Norman Sheil

Personal information
- Born: 22 October 1932 Liverpool, England
- Died: 25 October 2018 (aged 86) Niagara-On-The-Lake, Ontario, Canada

Team information
- Discipline: Road and track
- Role: Rider
- Rider type: Endurance

Amateur team
- Melling Wheelers

Medal record
Representing England
UCI World Championships
| Gold medal – first place | 1955 Milan | Individual pursuit |
| Gold medal – first place | 1958 Paris | Individual pursuit |
British Empire and Commonwealth Games
| Gold medal – first place | 1954 Vancouver | Individual pursuit |
| Gold medal – first place | 1958 Cardiff | Individual pursuit |

= Norman Sheil =

English cyclist (1932–2018)

Norman Leslie Sheil (22 October 1932 – 25 October 2018) was a racing cyclist who won world pursuit championships for Britain in 1955 and 1958 and rode the Tour de France in 1960. He became national coach of the British Cycling Federation and later of the Canadian Cycling Association. He returned to racing in 1998, one month after the birth of his grandson, and won the world points championship for over-65s, in Manchester England.

== Origins ==
Born in Liverpool on 22 October 1932, Norman Sheil started club riding with the Phoenix (Aintree) club in Liverpool in 1948. He said: "I shall never forget those 40 miles, especially the look on my mother's face when she saw me after the run ended. She thought I was deadly ill or something. And I didn't feel so good, as a matter of fact."

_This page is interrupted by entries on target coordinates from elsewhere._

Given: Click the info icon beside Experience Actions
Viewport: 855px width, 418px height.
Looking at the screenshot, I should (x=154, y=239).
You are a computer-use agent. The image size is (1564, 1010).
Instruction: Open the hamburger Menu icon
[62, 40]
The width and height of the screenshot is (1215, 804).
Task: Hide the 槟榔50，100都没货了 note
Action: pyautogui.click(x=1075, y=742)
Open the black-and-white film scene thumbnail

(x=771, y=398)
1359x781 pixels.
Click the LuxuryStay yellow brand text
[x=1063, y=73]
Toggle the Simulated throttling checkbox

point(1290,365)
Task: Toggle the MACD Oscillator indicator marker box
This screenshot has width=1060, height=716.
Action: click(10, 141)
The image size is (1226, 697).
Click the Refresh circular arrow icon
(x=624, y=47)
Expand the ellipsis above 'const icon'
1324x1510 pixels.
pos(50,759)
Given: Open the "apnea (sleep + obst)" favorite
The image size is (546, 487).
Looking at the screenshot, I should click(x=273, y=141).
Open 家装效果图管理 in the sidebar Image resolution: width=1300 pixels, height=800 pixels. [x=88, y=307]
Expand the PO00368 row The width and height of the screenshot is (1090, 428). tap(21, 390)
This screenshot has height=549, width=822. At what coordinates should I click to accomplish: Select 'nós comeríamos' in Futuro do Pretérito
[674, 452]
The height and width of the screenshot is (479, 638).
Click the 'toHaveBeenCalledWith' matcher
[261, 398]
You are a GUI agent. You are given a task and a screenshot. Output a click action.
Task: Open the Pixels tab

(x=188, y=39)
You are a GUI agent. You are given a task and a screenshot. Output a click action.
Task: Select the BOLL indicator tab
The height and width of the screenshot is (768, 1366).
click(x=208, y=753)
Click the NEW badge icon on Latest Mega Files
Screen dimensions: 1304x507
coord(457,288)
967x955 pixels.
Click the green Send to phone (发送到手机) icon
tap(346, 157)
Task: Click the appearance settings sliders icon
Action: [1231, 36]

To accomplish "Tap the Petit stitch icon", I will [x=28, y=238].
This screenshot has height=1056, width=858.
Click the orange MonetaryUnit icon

He rode his first race at the end of 1948, using a bicycle he had built himself from a frame given to him by an uncle, Bill Cronshaw, a racer in the 1920s. As his love of bike racing continued to get stronger. Fellow L'Pool racers were telling Norman. "If you want to get real good at bike racing then you have to meet Eddie Soens." Eddie met Norman by the front door of the Soens bike shop. "What can I do for you lad ?" Eddie asked. "I've heard. That to become a great bike rider I need to associate myself with you". From there Norman rode a 25-mile [40 km] time-trial in 1h 9m 4s. By 1949 he had improved to 1h 3m 30s, in an event held by the Molyneux club on Merseyside. He moved clubs, from the Phoenix to Walton Paragon, rode a little in 1950 and was then called for national service in February 1951. He spent two years as a naval signalman but without cycling. After his return from service Norman joined the Melling Wheelers.

== Amateur career ==
Sheil was the first British rider to ride a 25-mile time-trial in 55 minutes, using a 48x15 fixed wheel (i.e. 86 inch gear) in 1957. He held national records at 5, 10, 25 miles and 1 hour (26miles 1398yds).

Sheil won the 1954 Empire Games pursuit championship in 5m 3.5sec, beating his England teammate Pete Brotherton by six seconds. His title and then a national record time of 5m 10s later that year in London made selection for the following year's world championship in Milan inevitable. Sheil met the defending champion, Leandro Faggin of Italy, in the semi-final. Sheil won that match and Brotherton won his so that the two Britons met in the final. Sheil won in a British record of 4m 57s.

He represented the England team in the pursuit event at the 1958 British Empire and Commonwealth Games in Cardiff, Wales, winning the gold medal.

== Tour de France ==
Sheil raced on the road in France after winning the pursuit championship for the second time, winning six times. He was one of several British riders such as Stan Brittain, Harry Reynolds and John Kennedy. Two others—Tom Simpson and Brian Robinson—were more established there. The growing number of British riders in France, and the end of a civil war between the National Cyclists Union and the British League of Racing Cyclists, led the Tour de France to invite a team of eight from Britain in 1960. The Tour was still disputed by national rather than trade teams.

Only Robinson and Simpson finished, 26th and 29th. Sheil dropped out after crashing on the 11th stage, when he was in 14th place.

== Coaching ==
Sheil retired from racing soon after the Tour, his last international race taking place in San Sebastian, Spain, in 1963. In 1965 he became national coach in Britain, helping establish the British Cycle Coaching Scheme and the English (now British) Schools Cycling Association. He held the job until 1972. He was Canadian national coach from 1978 to 1982, then a track coach in the US in 1989. He died at his home in Niagara-On-The-Lake, Ontario on 25 October 2018, following complications of both leukaemia and vascular dementia, leaving behind his wife Rachel,
his son, Martin and his family, including his grandchildren, Benjamin, Harry and Jessica.

==Golden Book of Cycling==
He has an entry in The Golden Book of Cycling.